- LISTE DES CONSIGNES:
(1) Dites si chacune des affirmations suivantes concorde avec le texte sur la supervision bancaire, par oui ou par non, en citant les mots du texte qui permettent de trancher. (a) La BCE a annoncé le 12 mars 2020 des mesures d'ajustement des objectifs de fonds propres. (b) Les dispositions de la CRDV devaient entrer en vigueur au début de 2020. (c) Les banques doivent maintenir en toutes circonstances un ratio LCR d'au moins 100 %.
(2) Prolongez le texte sur la supervision bancaire à partir de sa dernière phrase.

En outre, grâce aux réformes réglementaires introduites au cours des dix dernières années, les superviseurs ont à leur disposition des outils facilitant l’absorption des chocs conjoncturels afin que ceux-ci ne se traduisent pas par une restriction du crédit au moment où les besoins de financement de l’économie s’accroissent.

Dès le début de la crise, tout en mettant en place un suivi rapproché de la situation prudentielle des établissements de crédit, les autorités de supervision ont en effet pris un ensemble de mesures exceptionnelles afin que les banques européennes puissent répondre immédiatement à l’accroissement des besoins de financement de l’économie induit par la situation de crise sanitaire, dans un contexte de montée des risques de crédit et d’incertitude forte impactant les marchés financiers.

D’une part, les outils contra-cycliques introduits dans le cadre des réformes post-crise financière de 2008 ont été actionnés afin que les réserves de capital et de liquidité puissent être utilisées si nécessaire :

  • Le 12 mars 2020, la BCE a annoncé des mesures d'ajustement des objectifs de fonds propres : les banques pourront opérer temporairement en-dessous du niveau de capital défini par les attentes de pilier 2 (Pillar 2 guidance - P2G) et utiliser le coussin de conservation (CCB). Les banques sont également autorisées à couvrir en partie les exigences de pilier 2 (P2R) par des instruments de capital de catégorie 1 additionnelle (AT1) ou de catégorie 2 (T2), en anticipation des dispositions de la 5ème Directive sur l’adéquation des fonds propres (Capital requirement directive V - CRDV), qui devaient entrer en vigueur à la fin de 2020.

  • Les banques ont également été autorisées à utiliser leurs réserves de liquidité, afin notamment de pouvoir répondre immédiatement aux besoins de financement supplémentaires de leur clientèle et aux demandes de report d’échéances de la part des entreprises, dans un contexte de marché où les possibilités de refinancement à moyen et long termes sont limitées, en dehors du recours aux facilités des banques centrales. Il est donc clairement attendu qu’elles puissent utiliser au cours des prochains mois la flexibilité offerte par le superviseur européen d’opérer avec un ratio de liquidité LCR inférieur au seuil de 100 % requis en temps normal.

- DONNÉES FOURNIES:
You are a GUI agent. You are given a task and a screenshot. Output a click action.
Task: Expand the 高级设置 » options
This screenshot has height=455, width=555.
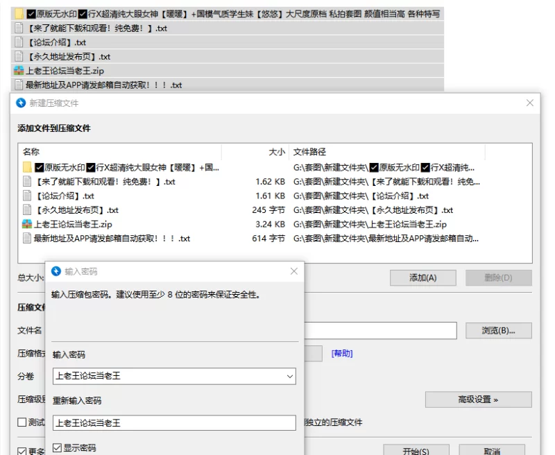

- RÉPONSES DANS L'ORDRE:
(1)
(a) Oui : « Le 12 mars 2020, la BCE a annoncé des mesures d'ajustement des objectifs de fonds propres »
(b) Non : « qui devaient entrer en vigueur à la fin de 2020 »
(c) Non : « d’opérer avec un ratio de liquidité LCR inférieur au seuil de 100 % requis en temps normal »

(2)
  • Ces dispositions temporaires ont par ailleurs été renforcées par les mesures macroprudentielles décidées dans la plupart des pays européens : en France, le Haut conseil de stabilité financière (HCSF) a ainsi décidé de ramener le taux de CCyB à 0 % à compter du 2 avril 2020, ce qui a été rendu possible par les mesures de prévention qui avaient été prises au cours des derniers mois : le coussin de fonds propres contra-cyclique avait en effet commencé à être constitué afin de pouvoir être utilisé en période de retournement du cycle économique.

  • En complément, la suspension du versement des dividendes décidée par les six grands groupes bancaires français à la suite des recommandations de l’autorité de supervision unique européenne et de l’ACPR, apporte une marge de manœuvre supplémentaire.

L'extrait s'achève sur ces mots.